Good results have been reported for biofeedback training, although the subject has not been properly researched. In successful cases, patients regain complete control over defecation, or at least improve their control, by learning to contract the external part of the anal sphincter whenever stools enter the rectum. All healthy people have this ability. Biofeedback training begins with the insertion into the rectum of a balloon manometry device hooked up to a pressure monitor. The presence of stools in the rectum is simulated by inflating the balloon, which causes pressure changes that are recorded on the monitor. The monitor also records sphincter contraction. By watching the monitor and following instructions from the equipment operator, the patient gradually learns to contract the sphincter automatically in response to fullness in the rectum. Sometimes one training session is enough, but often several are needed. Biofeedback is not an appropriate treatment in all cases, however. It is used only with patients who are highly motivated; who are able, to some extent, to sense the presence of stools in the rectum; and who have not lost all ability to contract the external anal sphincter. One specialist suggests that possibly two-thirds of incontinence sufferers are candidates for biofeedback.
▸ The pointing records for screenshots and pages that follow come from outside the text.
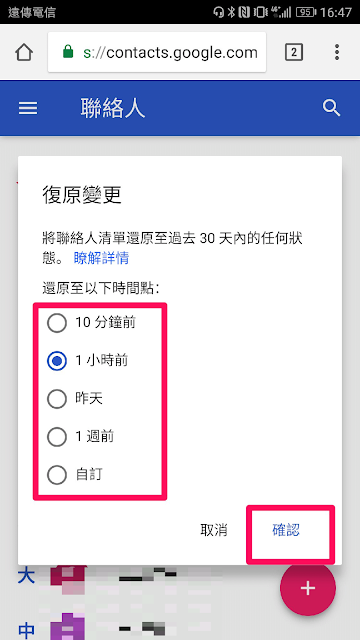Tap the green padlock security icon
360x640 pixels.
68,52
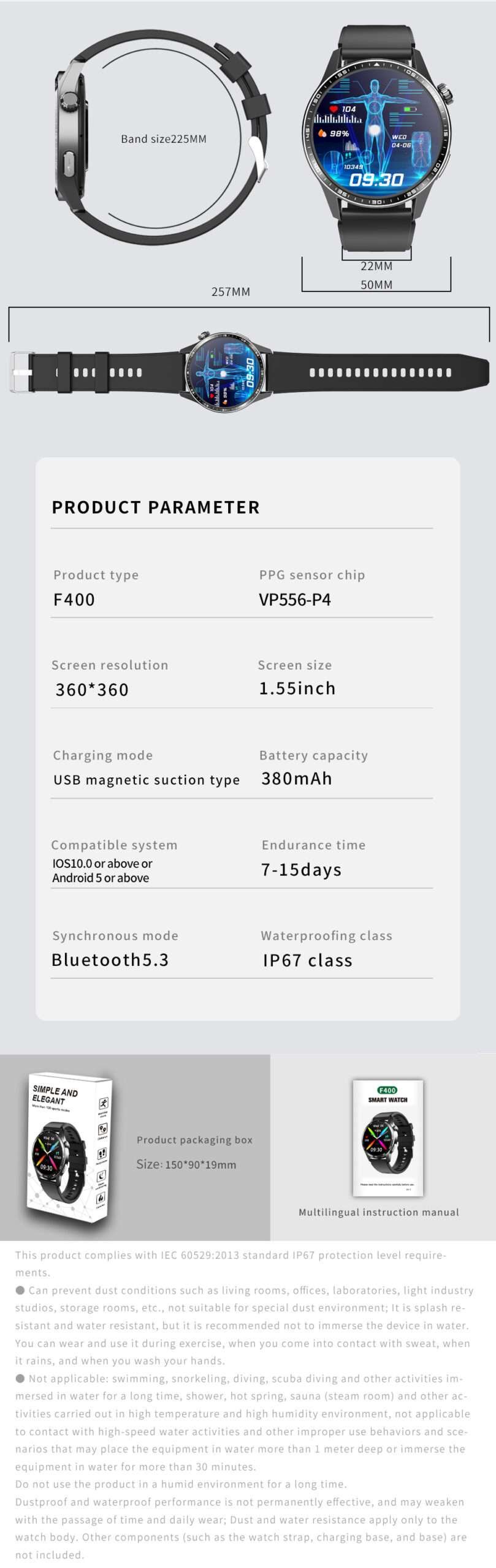Screen dimensions: 496x1568
Task: Click the VP556-P4 sensor chip value
Action: coord(295,600)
Some people may require surgery. Sphincter damage caused by childbirth is often effectively treated with surgery, however, as are certain other kinds of incontinence-related sphincter injuries. Sometimes surgical treatment requires building an artificial sphincter using a thigh muscle (the gracilis muscle). At one time a colostomy was necessary for severe cases of incontinence, but is now rarely performed.

Prognosis

Fecal incontinence is a problem that usually responds well to professional medical treatment, even among elderly and institutionalized patients. If complete bowel control cannot be restored, the impact of incontinence on everyday life can still be lessened considerably in most cases. When incontinence remains a problem despite medical treatment, disposable underwear and other commercial incontinence products are available to make life easier. Doctors and nurses can offer advice on coping with incontinence, and people should never be embarrassed about seeking their assistance. Counseling and information are also available from support groups.